▶ _EXTRACT_:
◇ ◇ ◇ ◇ ◇ ◇ ◇

Madrid–Cuatro Vientos Airport , also known as Cuatro Vientos Airport, is the oldest airport in Spain, established in 1911 and one of the three civil airports of Madrid along with Madrid–Barajas and Madrid–Torrejón Airport. The airport is located  southwest of the city centre. The name "Cuatro Vientos" translates into English as "Four Winds."

Cuatro Vientos was originally an air base, which later became also a civil airport. Thus, there is a military section located on a separate apron of the airport, opposite to the civil one. It is also used as the Madrid base for aircraft of the Spanish Police, as well as for the road traffic surveillance helicopters.

History

On 31 July 1919, an English aviator James Arthur Peters made the first non-stop flight from the UK to Spain. He flew an Alliance aircraft, a Seabird P1 that he had designed, from Hendon airport to Cuatro Vientos in 9 hours. His navigator was named as Curtiss.

◇ ◇ ◇ ◇ ◇ ◇ ◇

Data for target pointing
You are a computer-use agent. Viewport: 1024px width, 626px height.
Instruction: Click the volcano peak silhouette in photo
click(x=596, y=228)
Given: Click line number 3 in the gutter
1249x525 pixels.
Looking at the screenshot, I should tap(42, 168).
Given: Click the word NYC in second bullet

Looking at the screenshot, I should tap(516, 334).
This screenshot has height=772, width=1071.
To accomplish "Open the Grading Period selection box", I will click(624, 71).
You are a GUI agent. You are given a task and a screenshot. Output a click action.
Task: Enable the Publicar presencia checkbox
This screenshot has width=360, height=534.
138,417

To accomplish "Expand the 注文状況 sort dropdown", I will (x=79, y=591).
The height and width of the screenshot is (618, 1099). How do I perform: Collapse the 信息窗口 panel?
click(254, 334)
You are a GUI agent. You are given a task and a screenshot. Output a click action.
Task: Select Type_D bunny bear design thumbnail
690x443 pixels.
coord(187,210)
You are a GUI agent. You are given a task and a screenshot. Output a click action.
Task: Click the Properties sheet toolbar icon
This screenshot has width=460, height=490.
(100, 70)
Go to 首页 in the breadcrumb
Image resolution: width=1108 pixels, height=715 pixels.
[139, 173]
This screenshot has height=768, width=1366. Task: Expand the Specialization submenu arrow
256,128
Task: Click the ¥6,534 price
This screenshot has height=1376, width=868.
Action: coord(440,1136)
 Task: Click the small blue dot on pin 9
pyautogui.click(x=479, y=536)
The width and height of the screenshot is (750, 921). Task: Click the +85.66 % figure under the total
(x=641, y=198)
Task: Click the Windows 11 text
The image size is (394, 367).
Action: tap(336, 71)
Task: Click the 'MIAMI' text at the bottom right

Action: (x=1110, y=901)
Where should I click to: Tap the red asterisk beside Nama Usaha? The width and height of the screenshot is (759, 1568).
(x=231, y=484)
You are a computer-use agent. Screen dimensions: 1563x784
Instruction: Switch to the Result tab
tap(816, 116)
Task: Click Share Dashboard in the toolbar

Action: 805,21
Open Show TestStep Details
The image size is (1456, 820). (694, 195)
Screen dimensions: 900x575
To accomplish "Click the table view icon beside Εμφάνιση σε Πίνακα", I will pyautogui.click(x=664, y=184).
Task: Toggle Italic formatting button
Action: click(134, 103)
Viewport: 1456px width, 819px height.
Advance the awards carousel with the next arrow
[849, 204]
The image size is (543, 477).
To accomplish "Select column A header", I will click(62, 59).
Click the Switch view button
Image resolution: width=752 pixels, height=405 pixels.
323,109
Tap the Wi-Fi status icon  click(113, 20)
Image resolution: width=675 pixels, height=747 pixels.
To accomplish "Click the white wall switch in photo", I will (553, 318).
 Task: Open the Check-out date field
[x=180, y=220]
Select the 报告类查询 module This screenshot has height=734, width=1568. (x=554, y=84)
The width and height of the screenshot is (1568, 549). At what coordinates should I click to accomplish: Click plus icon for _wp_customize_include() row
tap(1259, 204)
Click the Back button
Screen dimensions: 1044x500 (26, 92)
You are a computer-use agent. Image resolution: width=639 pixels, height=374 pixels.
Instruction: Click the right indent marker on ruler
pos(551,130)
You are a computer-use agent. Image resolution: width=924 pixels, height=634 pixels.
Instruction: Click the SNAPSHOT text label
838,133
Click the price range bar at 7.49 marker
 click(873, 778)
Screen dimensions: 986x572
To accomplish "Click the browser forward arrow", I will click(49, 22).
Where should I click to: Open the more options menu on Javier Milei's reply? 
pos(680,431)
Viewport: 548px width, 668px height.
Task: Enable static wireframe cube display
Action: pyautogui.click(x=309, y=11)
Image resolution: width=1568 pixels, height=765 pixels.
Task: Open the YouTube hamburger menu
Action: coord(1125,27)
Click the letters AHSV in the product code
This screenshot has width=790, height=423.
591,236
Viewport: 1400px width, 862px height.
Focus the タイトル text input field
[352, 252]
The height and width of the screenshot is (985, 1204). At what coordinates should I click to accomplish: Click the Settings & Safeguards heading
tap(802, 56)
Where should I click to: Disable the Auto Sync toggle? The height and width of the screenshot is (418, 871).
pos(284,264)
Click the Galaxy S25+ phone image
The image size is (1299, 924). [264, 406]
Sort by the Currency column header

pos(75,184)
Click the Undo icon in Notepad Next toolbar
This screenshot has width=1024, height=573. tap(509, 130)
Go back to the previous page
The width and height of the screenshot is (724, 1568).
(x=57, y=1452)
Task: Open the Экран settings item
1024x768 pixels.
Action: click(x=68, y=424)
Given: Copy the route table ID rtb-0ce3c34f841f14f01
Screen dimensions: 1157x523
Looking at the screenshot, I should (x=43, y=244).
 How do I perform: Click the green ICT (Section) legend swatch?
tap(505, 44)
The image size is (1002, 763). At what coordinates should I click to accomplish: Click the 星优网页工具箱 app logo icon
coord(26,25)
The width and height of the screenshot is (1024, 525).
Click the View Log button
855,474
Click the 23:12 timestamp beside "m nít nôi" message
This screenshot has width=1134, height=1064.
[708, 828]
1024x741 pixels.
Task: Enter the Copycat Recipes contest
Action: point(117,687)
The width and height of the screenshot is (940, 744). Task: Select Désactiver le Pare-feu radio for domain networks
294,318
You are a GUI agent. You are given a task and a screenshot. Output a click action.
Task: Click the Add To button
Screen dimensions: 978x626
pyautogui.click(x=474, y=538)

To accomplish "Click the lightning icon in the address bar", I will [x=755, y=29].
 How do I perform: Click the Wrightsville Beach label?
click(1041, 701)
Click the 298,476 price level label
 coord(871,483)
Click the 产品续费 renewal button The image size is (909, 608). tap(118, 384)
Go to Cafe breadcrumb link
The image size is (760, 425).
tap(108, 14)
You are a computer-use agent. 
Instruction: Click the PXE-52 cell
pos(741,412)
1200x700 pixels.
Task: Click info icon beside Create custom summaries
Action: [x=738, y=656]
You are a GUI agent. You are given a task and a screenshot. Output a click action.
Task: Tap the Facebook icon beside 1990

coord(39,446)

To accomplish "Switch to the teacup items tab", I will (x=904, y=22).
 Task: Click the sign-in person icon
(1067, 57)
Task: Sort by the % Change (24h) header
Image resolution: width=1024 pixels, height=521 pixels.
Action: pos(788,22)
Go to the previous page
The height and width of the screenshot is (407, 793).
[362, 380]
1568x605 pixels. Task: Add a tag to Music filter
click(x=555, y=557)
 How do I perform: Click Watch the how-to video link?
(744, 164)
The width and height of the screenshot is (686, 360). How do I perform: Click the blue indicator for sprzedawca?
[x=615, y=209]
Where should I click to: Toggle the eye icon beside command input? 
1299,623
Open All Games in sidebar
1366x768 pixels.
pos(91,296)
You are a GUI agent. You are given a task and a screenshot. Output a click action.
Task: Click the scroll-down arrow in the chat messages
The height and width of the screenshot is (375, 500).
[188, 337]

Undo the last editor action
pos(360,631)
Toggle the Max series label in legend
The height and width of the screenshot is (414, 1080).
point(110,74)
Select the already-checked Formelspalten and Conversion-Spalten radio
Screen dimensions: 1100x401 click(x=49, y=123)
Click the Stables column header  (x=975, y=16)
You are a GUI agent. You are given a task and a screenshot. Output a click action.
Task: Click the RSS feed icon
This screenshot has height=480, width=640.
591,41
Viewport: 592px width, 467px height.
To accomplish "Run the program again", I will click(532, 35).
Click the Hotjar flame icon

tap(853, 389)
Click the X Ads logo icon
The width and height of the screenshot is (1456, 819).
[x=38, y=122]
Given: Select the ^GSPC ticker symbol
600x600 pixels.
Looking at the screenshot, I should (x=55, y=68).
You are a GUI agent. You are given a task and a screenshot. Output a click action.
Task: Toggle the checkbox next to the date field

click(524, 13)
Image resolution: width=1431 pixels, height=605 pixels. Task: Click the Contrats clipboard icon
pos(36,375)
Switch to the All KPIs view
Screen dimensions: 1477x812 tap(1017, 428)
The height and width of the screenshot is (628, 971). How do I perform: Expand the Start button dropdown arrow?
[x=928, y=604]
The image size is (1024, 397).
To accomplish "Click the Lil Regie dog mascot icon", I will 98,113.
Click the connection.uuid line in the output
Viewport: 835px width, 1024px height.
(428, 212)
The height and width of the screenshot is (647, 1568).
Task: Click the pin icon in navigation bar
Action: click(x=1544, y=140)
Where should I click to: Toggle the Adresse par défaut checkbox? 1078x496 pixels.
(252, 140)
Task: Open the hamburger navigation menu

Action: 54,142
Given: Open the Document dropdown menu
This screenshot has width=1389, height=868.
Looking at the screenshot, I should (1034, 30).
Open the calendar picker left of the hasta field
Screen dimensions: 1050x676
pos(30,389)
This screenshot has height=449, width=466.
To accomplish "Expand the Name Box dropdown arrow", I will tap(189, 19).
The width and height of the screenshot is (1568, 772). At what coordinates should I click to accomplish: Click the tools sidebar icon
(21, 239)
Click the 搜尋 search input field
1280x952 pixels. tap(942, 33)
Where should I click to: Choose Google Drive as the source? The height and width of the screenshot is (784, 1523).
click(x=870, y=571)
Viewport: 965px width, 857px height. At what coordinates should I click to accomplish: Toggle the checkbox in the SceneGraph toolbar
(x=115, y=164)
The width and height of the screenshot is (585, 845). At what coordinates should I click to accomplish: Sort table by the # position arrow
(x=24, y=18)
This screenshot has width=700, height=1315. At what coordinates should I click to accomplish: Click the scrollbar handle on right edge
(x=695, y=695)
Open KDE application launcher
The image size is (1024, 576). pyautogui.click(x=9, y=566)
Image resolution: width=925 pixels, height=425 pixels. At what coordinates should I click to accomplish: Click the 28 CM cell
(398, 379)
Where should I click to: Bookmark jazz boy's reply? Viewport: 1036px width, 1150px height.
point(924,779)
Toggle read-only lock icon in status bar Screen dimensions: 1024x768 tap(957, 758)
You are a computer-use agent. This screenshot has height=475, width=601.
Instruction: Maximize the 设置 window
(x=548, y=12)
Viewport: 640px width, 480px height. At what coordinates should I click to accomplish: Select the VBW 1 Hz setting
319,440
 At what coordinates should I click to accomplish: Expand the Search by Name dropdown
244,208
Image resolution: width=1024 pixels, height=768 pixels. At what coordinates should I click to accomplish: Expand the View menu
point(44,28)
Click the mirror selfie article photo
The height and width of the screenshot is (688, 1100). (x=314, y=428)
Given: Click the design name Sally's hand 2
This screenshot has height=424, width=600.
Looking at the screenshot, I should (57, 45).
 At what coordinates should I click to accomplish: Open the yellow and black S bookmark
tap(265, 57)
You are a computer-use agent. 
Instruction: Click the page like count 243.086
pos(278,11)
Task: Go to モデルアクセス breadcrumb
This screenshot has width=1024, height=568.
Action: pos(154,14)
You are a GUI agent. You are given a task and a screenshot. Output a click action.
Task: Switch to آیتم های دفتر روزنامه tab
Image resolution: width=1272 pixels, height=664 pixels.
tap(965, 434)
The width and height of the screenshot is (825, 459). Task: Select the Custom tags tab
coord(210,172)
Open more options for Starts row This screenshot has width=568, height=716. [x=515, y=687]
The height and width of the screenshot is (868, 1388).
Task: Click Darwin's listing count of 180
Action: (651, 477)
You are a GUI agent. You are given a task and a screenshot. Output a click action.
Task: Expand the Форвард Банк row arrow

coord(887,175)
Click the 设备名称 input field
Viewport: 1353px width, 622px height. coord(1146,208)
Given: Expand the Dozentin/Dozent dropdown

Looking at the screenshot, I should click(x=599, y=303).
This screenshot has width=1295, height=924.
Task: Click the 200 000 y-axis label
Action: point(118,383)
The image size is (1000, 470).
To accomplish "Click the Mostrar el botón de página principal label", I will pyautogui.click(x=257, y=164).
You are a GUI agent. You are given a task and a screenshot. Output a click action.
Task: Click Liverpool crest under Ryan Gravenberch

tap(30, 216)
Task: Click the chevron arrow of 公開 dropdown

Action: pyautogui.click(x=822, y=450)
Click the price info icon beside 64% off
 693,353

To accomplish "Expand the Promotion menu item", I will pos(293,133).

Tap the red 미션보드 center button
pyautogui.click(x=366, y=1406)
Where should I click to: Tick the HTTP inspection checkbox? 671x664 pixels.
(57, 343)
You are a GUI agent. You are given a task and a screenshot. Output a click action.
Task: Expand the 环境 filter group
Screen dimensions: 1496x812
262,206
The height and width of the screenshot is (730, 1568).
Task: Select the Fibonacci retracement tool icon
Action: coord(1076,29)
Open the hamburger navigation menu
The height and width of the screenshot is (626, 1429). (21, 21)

◇ ◇ ◇ ◇ ◇ ◇ ◇

▶ _WORK INSTRUCTIONS_:
1 – Please copy out the Cuatro Vientos Airport passage from "Cuatro Vientos was" to "traffic surveillance helicopters.".
2 – Resume the Cuatro Vientos Airport passage after its final sentence and carry it on.
These lines have no role in the work here.

▶ _EXERCISE RESPONSES_:
1 –
Cuatro Vientos was originally an air base, which later became also a civil airport. Thus, there is a military section located on a separate apron of the airport, opposite to the civil one. It is also used as the Madrid base for aircraft of the Spanish Police, as well as for the road traffic surveillance helicopters.

2 –
He carried a letter for the Queen of Spain from Mr Gillow the owner of the company that made the aircraft.
Peters later flew back to the UK and named his house in Kings Langley, Herts. ‘Cuatro Vientos’.

Infrastructure 
This airport is mainly used by general aviation aircraft, Flight Training Organizations and flying clubs. Due to the runway length and surrounding buildings it is only possible to operate helicopters, piston engine aircraft, medium size turbo-props and small business jets. The only navigational aid is a non-directional beacon.

The Museum of Aeronautics and Astronautics, an air and space museum mainly dedicated to the Spanish Air and Space Force, is located on the southern side of the airport.

Accidents and incidents
In September 1976, Douglas C-53 T.3-57 of the Ejército del Aire was involved in an accident at Cuatro Vientos AFB and subsequently withdrawn from use.
In May 2013, a Hispano HA-200D Saeta of the Fundación Infante de Orleans crashed during an aerobatic show at Cuatro Vientos Airport. The pilot died and several people on the ground were injured.

References

External links
Madrid–Cuatro Vientos Airport (official site)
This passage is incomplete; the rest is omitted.